**** Material shown ****

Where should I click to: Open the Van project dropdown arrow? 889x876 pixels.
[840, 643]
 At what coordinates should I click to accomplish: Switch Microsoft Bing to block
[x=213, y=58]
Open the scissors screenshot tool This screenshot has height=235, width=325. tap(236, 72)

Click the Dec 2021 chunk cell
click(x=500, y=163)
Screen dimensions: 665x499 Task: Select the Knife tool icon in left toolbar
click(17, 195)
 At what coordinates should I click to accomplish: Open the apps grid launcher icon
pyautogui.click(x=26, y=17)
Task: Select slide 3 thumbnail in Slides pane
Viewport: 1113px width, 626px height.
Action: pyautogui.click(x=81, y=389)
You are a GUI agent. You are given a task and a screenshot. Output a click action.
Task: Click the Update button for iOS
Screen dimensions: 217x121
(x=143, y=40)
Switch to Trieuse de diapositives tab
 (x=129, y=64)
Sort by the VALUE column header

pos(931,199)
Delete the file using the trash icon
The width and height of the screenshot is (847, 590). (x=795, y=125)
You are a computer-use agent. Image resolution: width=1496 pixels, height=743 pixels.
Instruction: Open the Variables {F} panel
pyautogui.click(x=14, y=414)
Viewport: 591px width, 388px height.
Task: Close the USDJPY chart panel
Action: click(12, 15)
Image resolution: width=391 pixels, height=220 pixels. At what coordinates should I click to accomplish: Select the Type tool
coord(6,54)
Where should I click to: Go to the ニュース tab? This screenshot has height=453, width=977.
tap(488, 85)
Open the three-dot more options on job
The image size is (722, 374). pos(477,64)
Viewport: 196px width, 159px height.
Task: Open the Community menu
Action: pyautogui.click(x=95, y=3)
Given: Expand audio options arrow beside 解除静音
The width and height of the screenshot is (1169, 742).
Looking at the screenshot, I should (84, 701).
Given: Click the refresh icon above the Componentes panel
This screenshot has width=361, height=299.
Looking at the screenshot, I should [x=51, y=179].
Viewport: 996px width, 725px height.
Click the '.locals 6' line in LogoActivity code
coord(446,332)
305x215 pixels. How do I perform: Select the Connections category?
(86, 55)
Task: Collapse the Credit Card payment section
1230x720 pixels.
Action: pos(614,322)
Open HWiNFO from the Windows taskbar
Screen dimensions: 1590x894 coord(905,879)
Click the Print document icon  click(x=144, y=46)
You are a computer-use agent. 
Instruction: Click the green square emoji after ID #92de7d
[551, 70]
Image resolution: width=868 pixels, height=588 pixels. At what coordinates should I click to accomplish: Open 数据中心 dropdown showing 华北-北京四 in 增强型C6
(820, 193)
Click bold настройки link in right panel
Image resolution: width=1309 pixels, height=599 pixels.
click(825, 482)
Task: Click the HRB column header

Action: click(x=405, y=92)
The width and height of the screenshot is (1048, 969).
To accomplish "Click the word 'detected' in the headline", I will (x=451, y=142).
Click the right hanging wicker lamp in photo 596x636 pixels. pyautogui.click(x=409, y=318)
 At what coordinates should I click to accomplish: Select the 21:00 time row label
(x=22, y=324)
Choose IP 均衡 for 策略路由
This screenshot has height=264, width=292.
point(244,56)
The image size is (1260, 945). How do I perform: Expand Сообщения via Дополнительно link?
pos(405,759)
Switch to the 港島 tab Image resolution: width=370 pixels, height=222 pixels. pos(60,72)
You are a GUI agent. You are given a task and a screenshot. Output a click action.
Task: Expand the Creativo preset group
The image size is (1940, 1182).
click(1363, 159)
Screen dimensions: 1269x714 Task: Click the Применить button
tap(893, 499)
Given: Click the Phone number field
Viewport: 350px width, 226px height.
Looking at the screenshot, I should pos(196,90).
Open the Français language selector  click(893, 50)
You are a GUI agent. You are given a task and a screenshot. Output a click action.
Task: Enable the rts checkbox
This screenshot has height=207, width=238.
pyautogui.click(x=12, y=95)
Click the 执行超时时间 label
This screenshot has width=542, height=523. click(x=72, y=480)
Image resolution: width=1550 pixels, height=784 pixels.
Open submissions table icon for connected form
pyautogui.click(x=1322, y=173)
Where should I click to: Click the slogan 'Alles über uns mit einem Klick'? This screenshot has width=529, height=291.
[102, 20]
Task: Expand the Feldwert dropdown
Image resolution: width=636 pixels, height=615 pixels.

****

| Stated goal |
Please express the data as a JSON list of strings, one string per line with blank lines omitted, beginning at the line that contains "Switch to the" and stopping after the line that contains "Open the Français".

| Finished exercise |
[
  "Switch to the 港島 tab Image resolution: width=370 pixels, height=222 pixels. pos(60,72)",
  "You are a GUI agent. You are given a task and a screenshot. Output a click action.",
  "Task: Expand the Creativo preset group",
  "The image size is (1940, 1182).",
  "click(1363, 159)",
  "Screen dimensions: 1269x714 Task: Click the Применить button",
  "tap(893, 499)",
  "Given: Click the Phone number field",
  "Viewport: 350px width, 226px height.",
  "Looking at the screenshot, I should pos(196,90).",
  "Open the Français language selector  click(893, 50)"
]